Abstract
Surfactant flooding has become a more common method in recent decades in which the phase behavior inside the reservoir can be manipulated by the injection of surfactants, leading to favorable conditions to mobilize trapped oil. Carefully designed surfactants that are injected into the crude oil can generate microemulsions at the interface between crude oil and water, thereby reducing the interfacial tension to very low levels, which ultimately mobilizes the residual oil. However, the adsorption of surfactant to the rock during the injection and chromatographic separation of the surfactant in the reservoir are critical phenomena in which the surfactants must be resistant to reservoir conditions, including high pressures and temperatures. The application of surfactant methods is usually constrained by the cost of the chemicals and is adversely affected by adsorption and loss into the rock, making it crucial to understand the significance of those factors that affect the performance of this enhanced oil-recovery method so that more robust decisions can be made. This study aims to outline the lessons learned regarding the impact that these factors had on a North Sea reservoir.
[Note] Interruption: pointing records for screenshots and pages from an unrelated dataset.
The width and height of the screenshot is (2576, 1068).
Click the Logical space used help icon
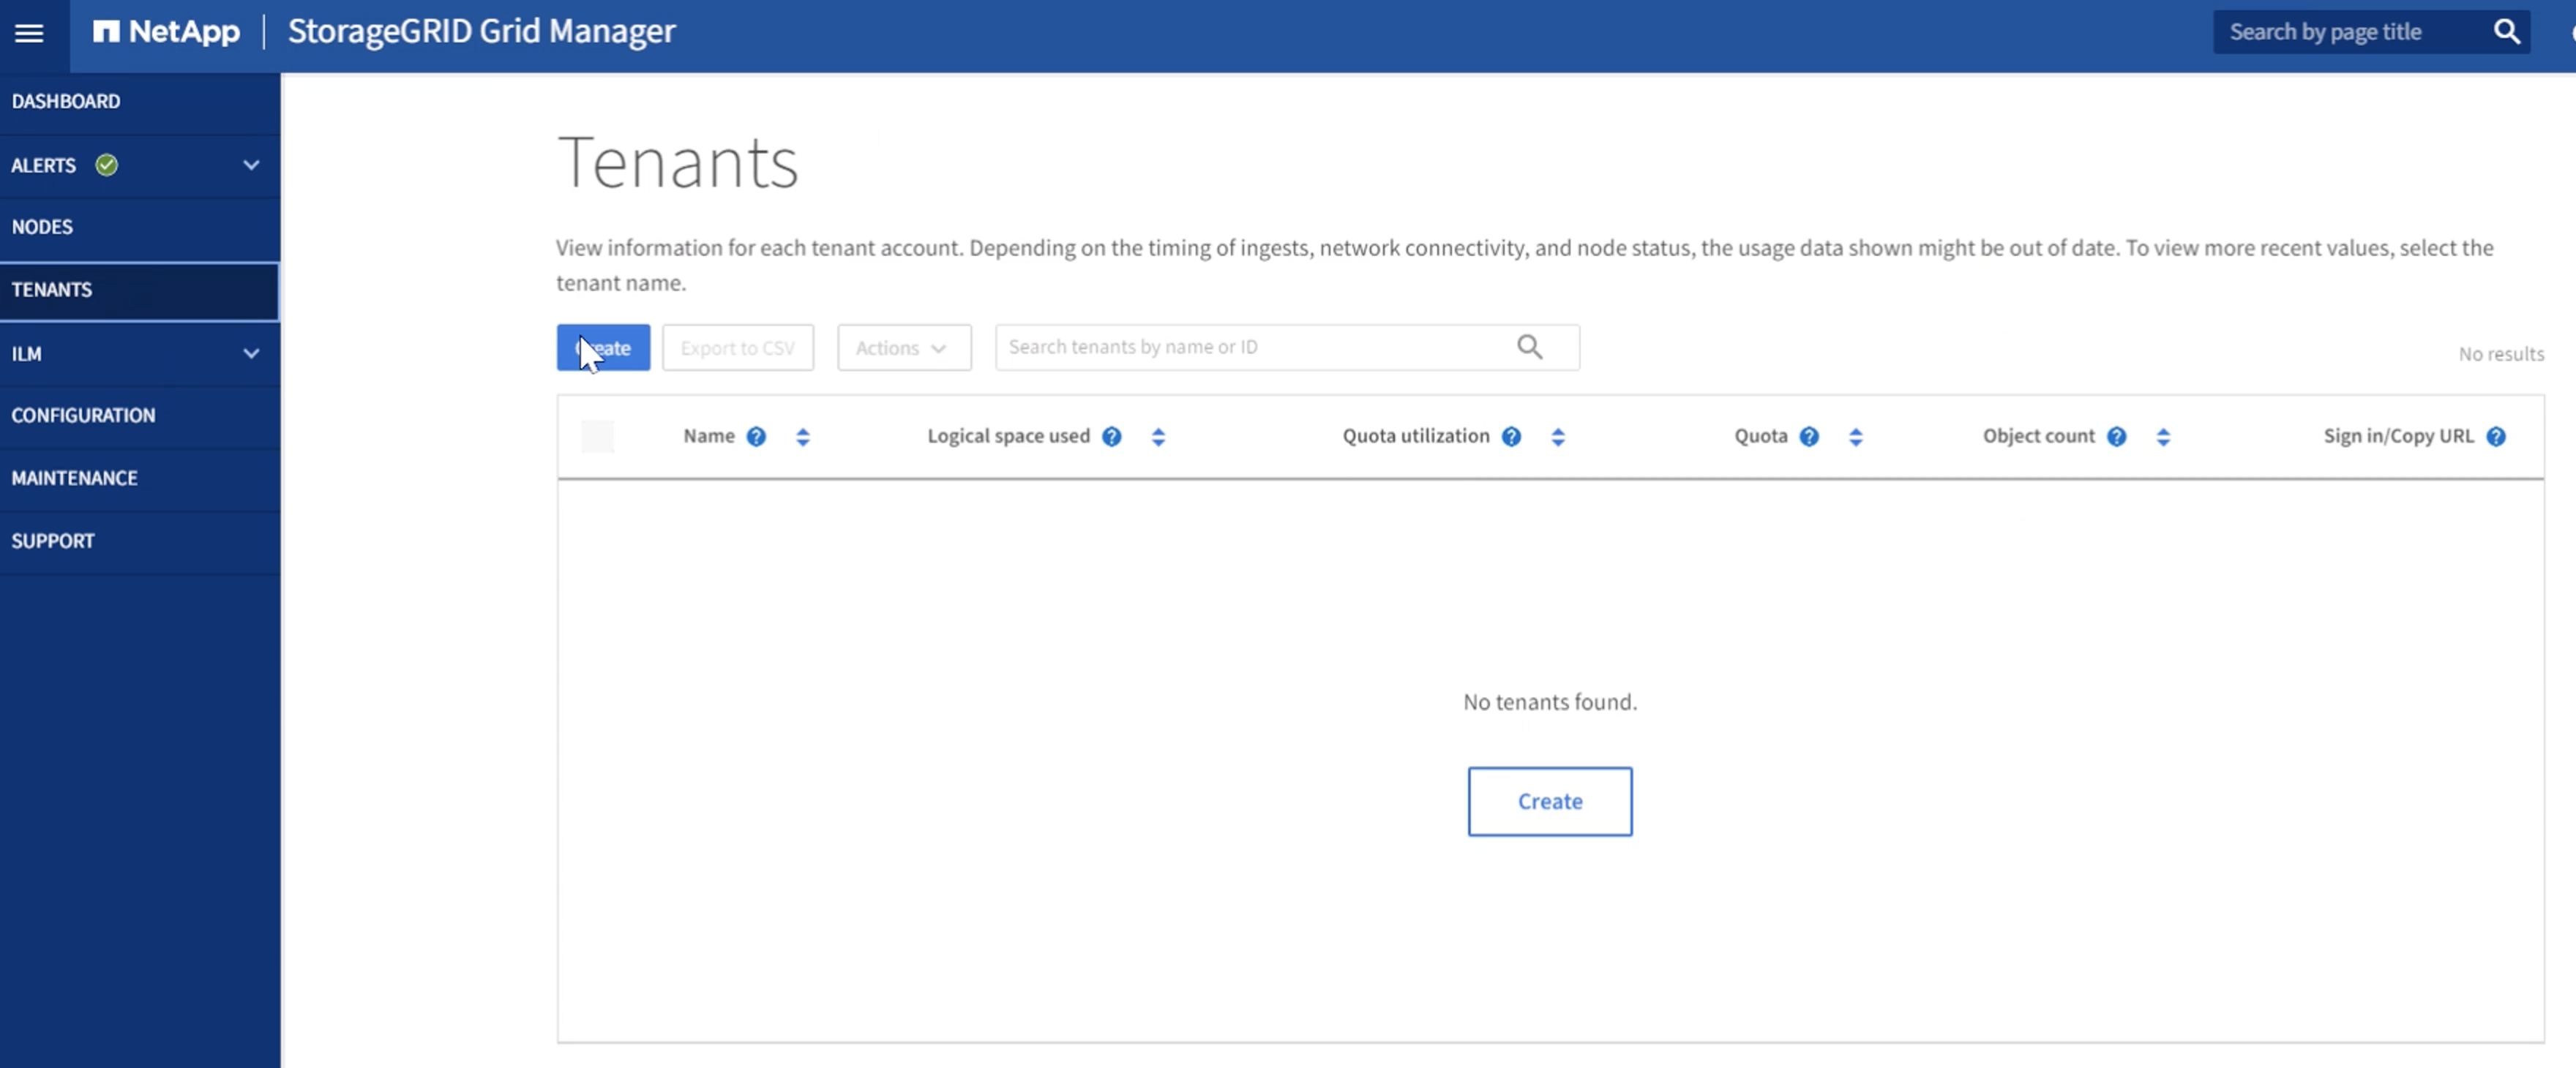click(x=1112, y=435)
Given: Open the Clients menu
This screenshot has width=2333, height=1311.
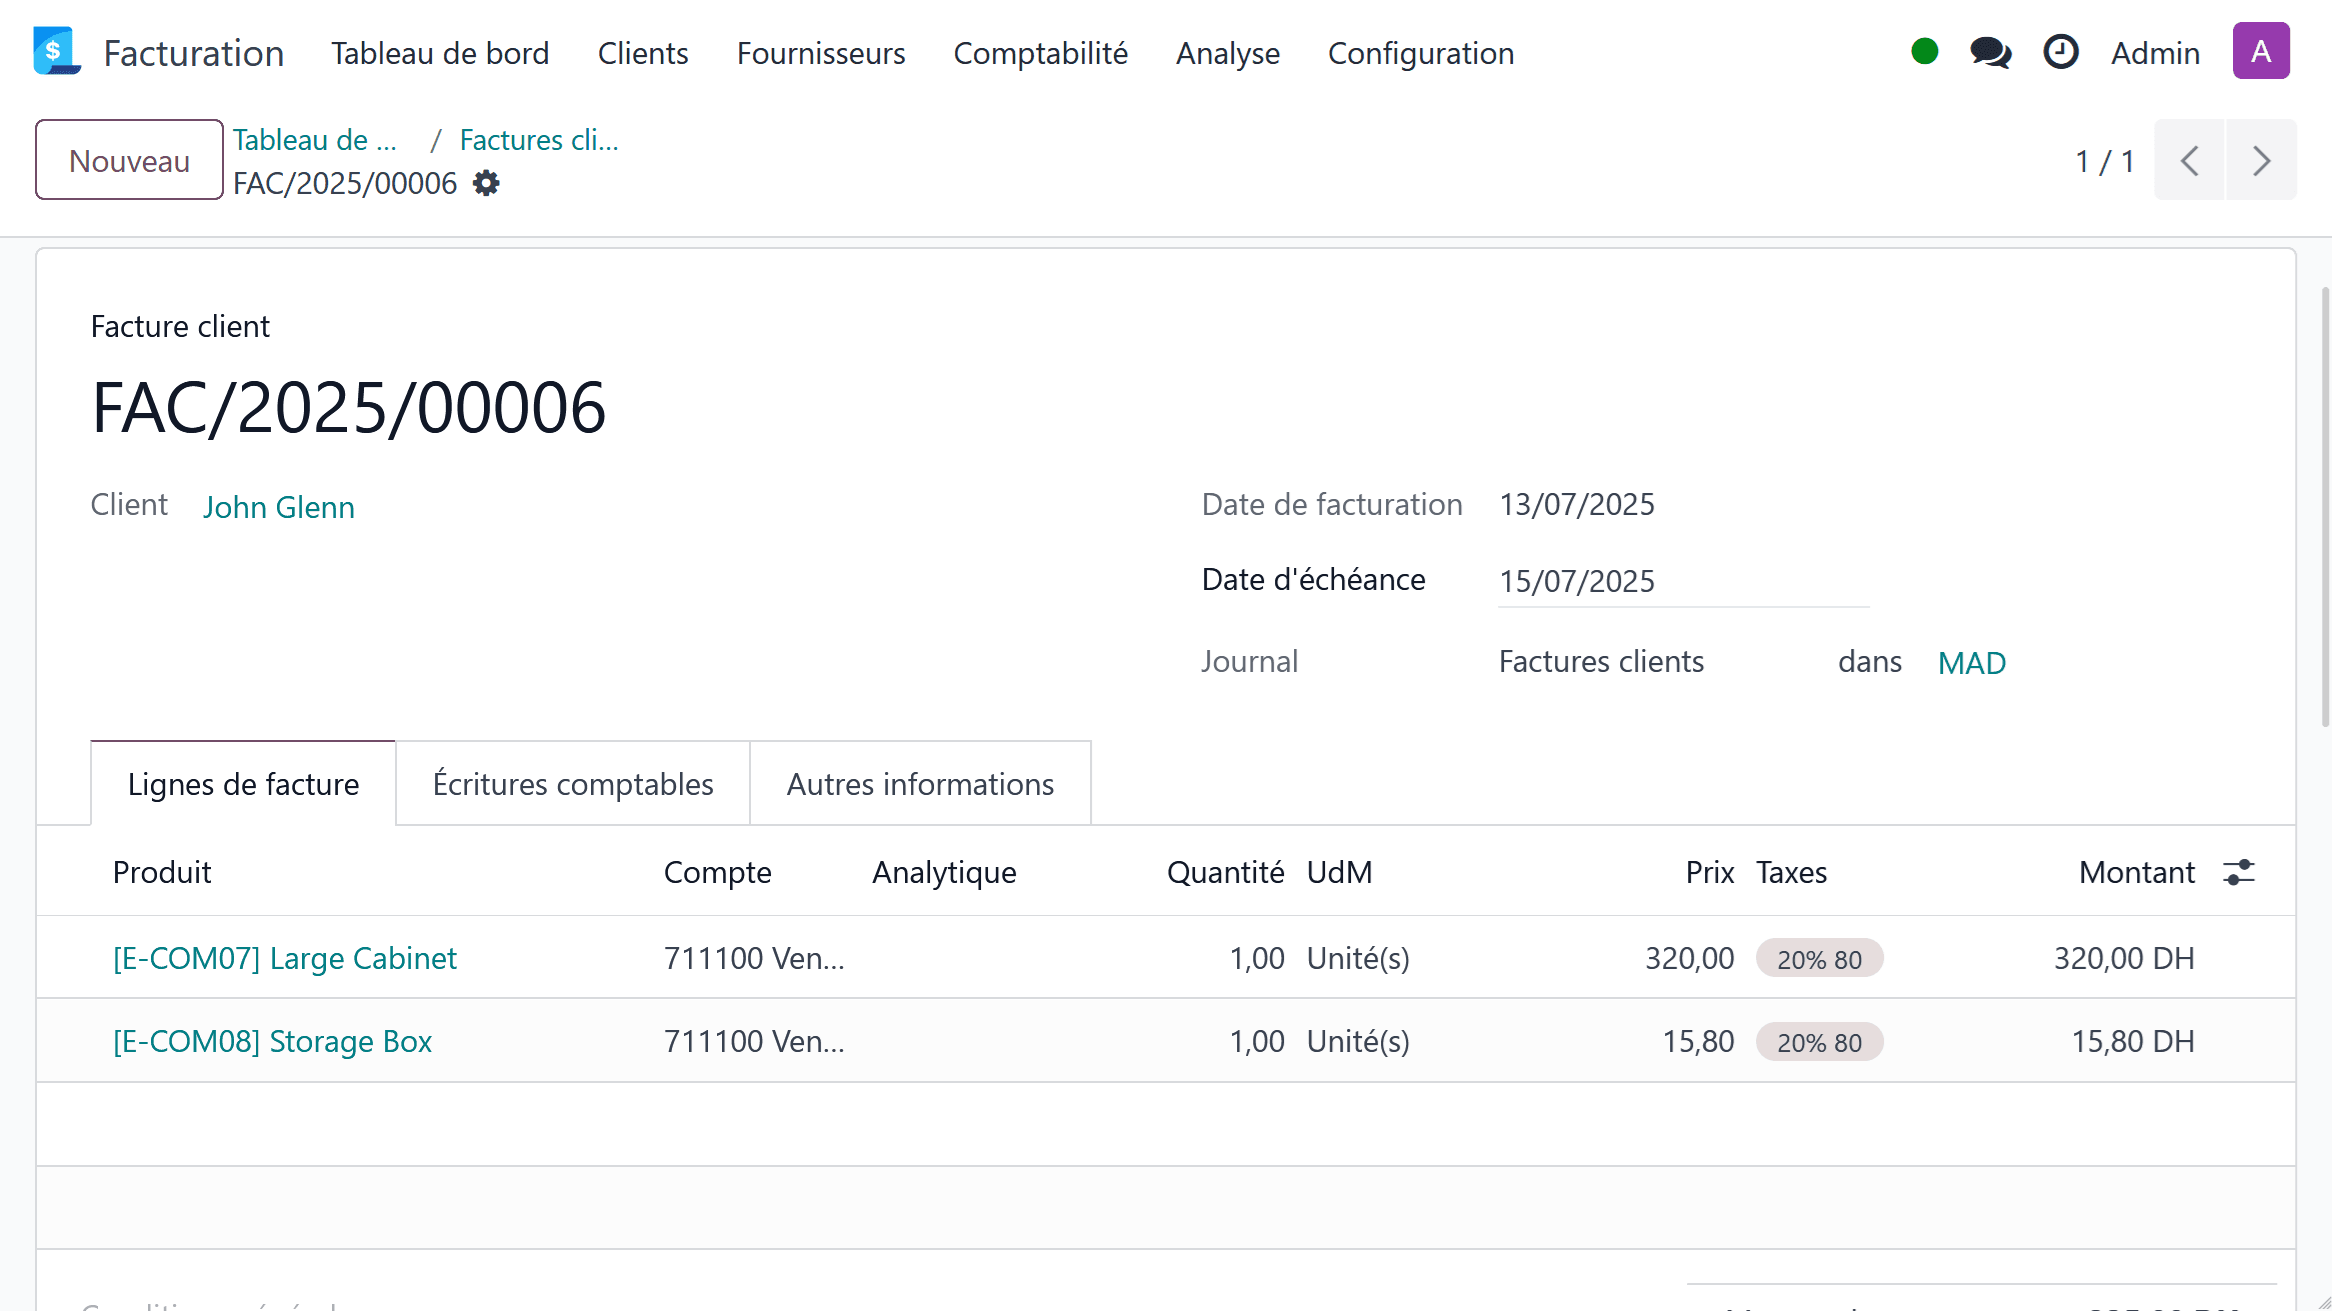Looking at the screenshot, I should coord(642,53).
In this study, a reservoir simulation model is harnessed in which the injection of cold water into the initially hot reservoir results in a reverse temperature gradient is simulated using a commercial full-physics reservoir simulator. A surfactant slug is followed by several years of water injection, where the reservoir contains a light oil trapped between a gas cap and an aquifer.
Surfactant effects on residual-oil detrapping and wettability are modeled by interpolating between relative permeability sets according to a capillary number, which depends on temperature and surfactant concentration, where composition-dependent K-values describe multiple-contact water-oil miscibility according to the concentration of water-based surfactant in which the adsorption of surfactant affects its availability and propagation.
Using a real reservoir model coupled with a robust optimization tool to provide useful insights beyond the limitations of the theoretical results, this study takes an extra step beyond experimental data and simulation studies that are carried out with synthetic models. The influence of each decision and uncertainty parameter important in reservoir management decisions is outlined with the optimization results under different scenarios on the performance of surfactant flood, thereby illustrating the phenomenon with a real reservoir model that will shed light onto similar cases.